--- TASK OBJECTIVE ---
The line containing "You are a computer-use" and every line after it, through the end of the records below, are to be reproduced exactly, with the pictures left out.

(Stored records)

Start of Block

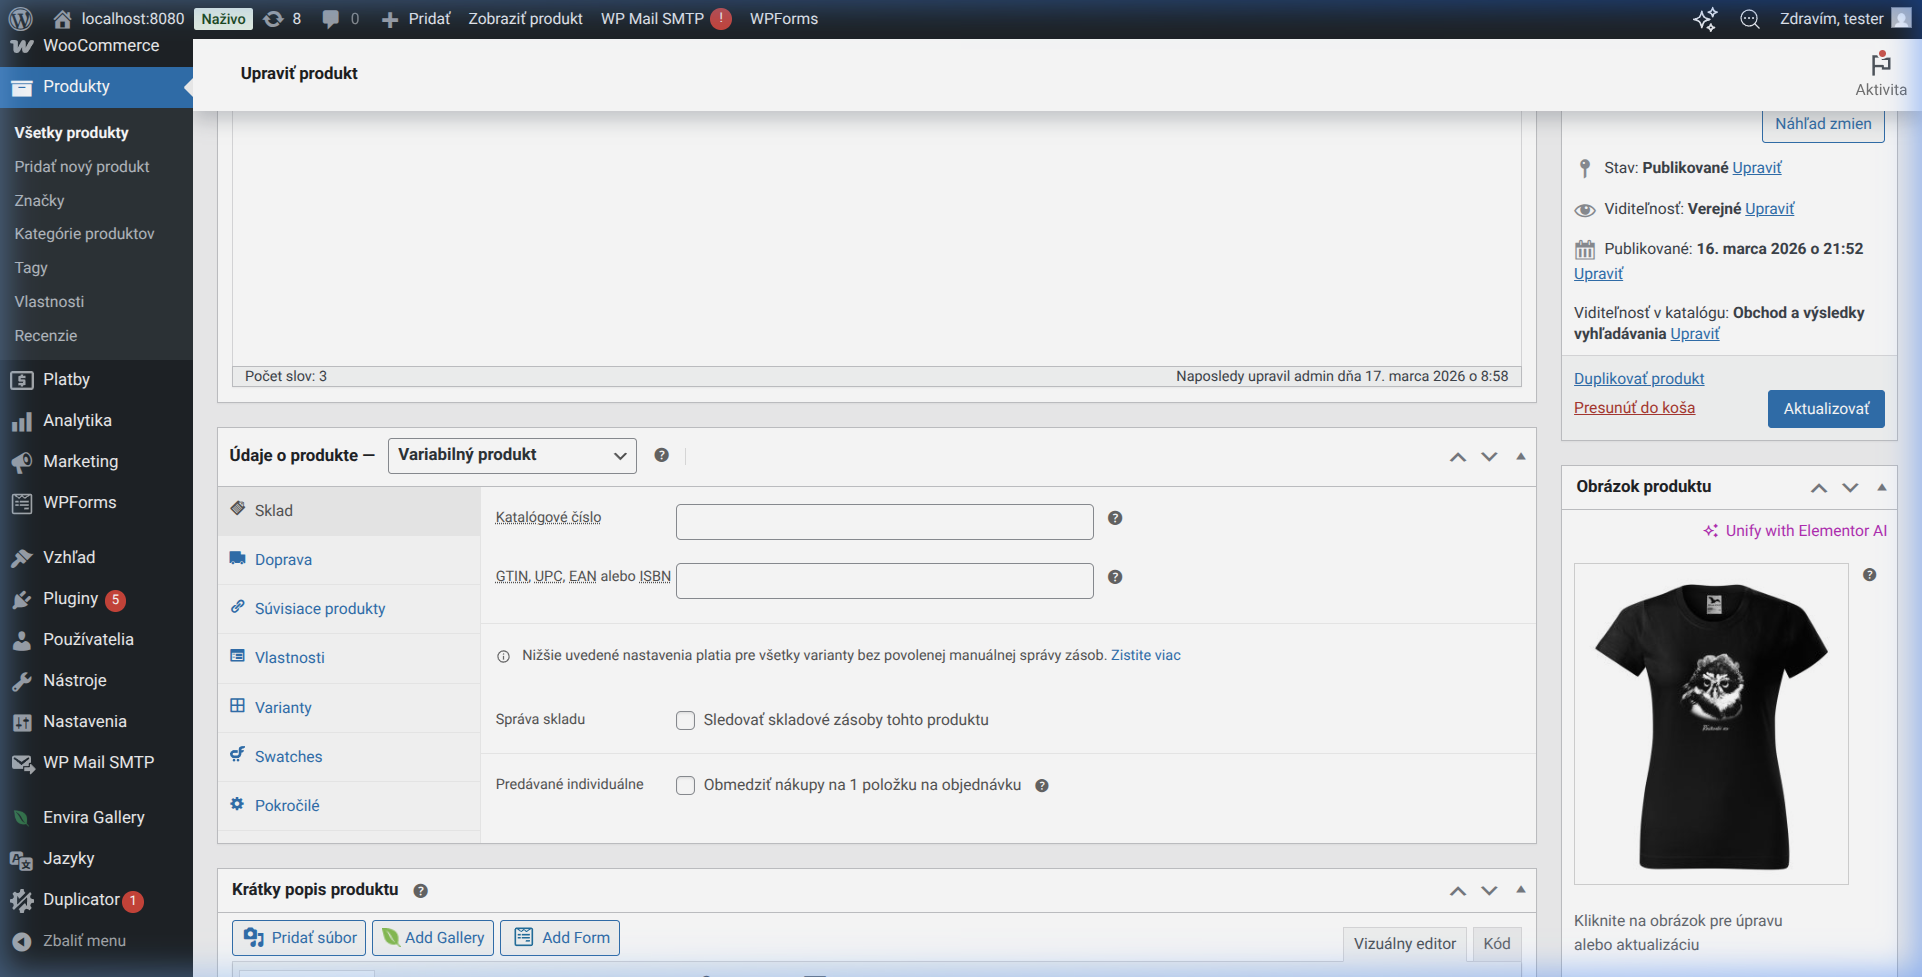Click the help icon next to Katalógové číslo
This screenshot has width=1922, height=977.
[x=1115, y=518]
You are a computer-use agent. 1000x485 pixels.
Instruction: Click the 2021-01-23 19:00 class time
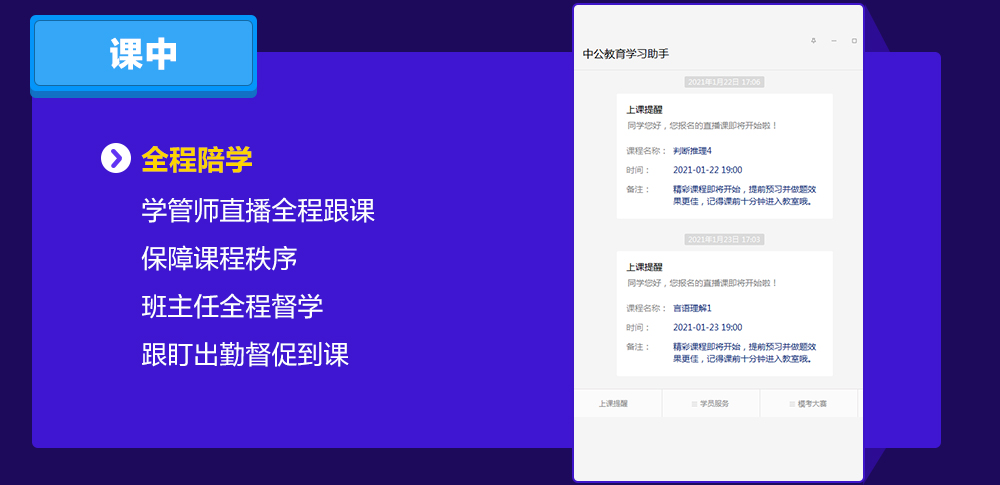(x=707, y=327)
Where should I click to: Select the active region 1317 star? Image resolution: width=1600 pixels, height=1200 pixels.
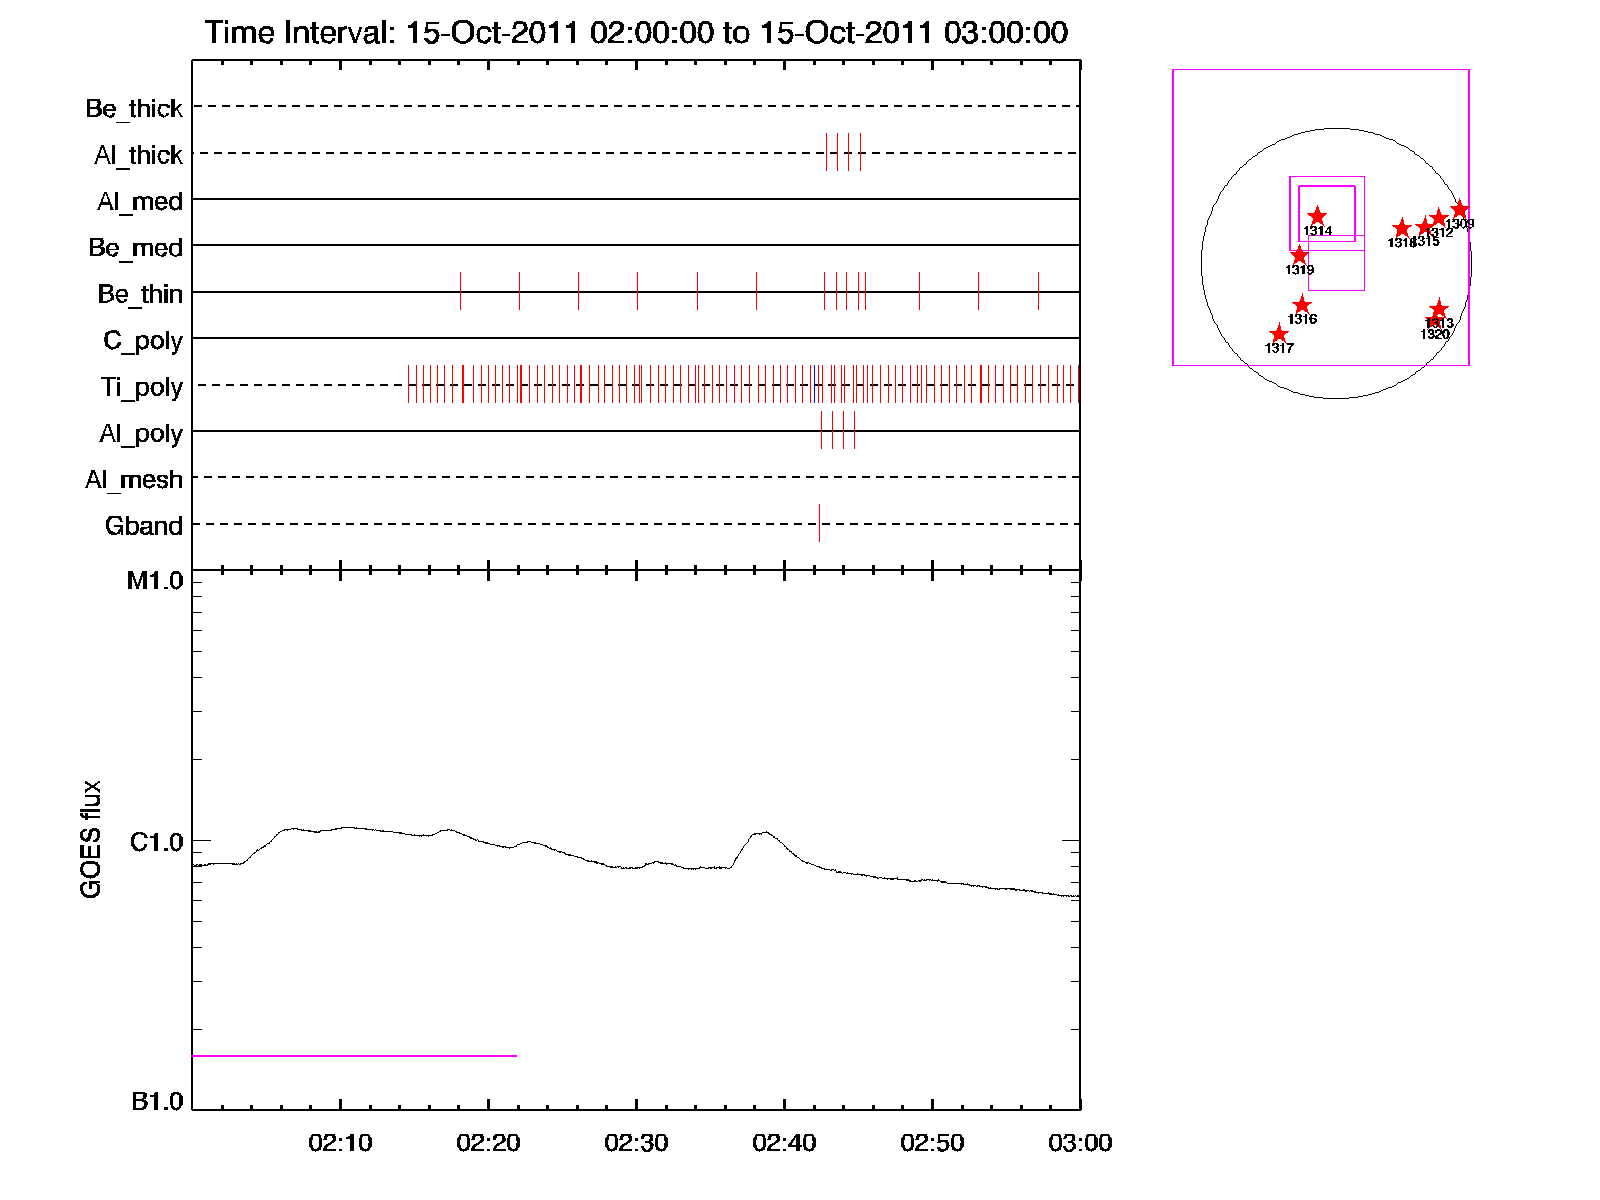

End of Block

--- RESPONSE TO THE TASK ---
You are a computer-use agent. 1000x485 pixels.
Instruction: Click the 2021-01-23 19:00 class time
(x=707, y=327)
Where should I click to: Select the active region 1317 star? Image resolution: width=1600 pixels, height=1200 pixels.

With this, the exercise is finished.